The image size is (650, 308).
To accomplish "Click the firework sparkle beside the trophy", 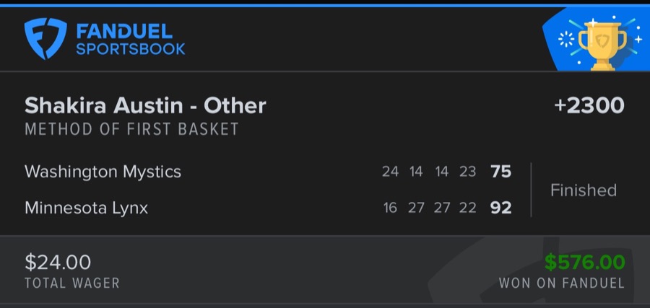I will point(567,41).
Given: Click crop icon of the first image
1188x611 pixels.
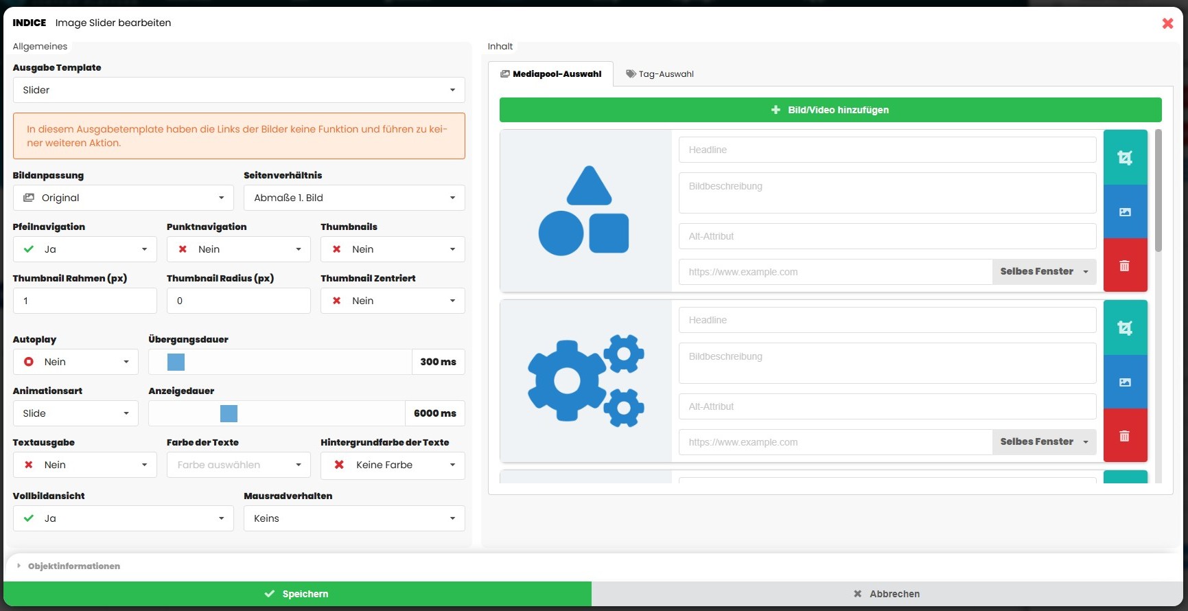Looking at the screenshot, I should click(1125, 157).
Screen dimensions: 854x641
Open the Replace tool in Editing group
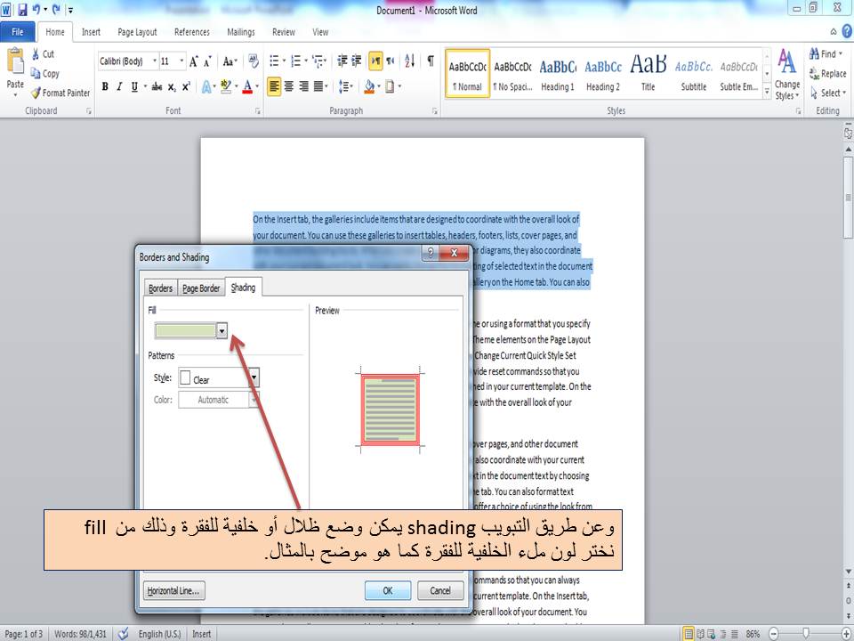click(829, 73)
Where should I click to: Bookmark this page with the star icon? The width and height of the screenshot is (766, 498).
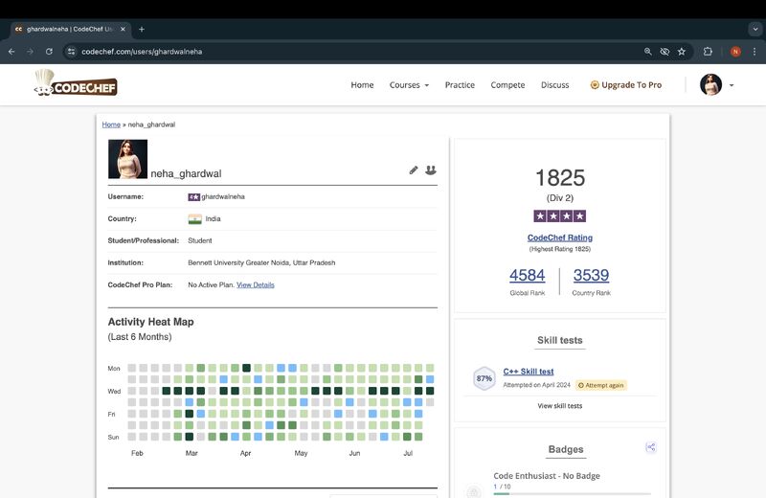pyautogui.click(x=682, y=52)
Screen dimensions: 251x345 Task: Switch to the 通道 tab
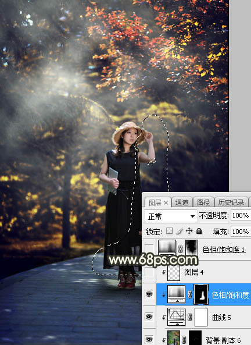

# [What you need to do]
Please show every line of the records that holds the word "image".

# [Response]
The image size is (650, 308).
Given: Click crop icon of the first image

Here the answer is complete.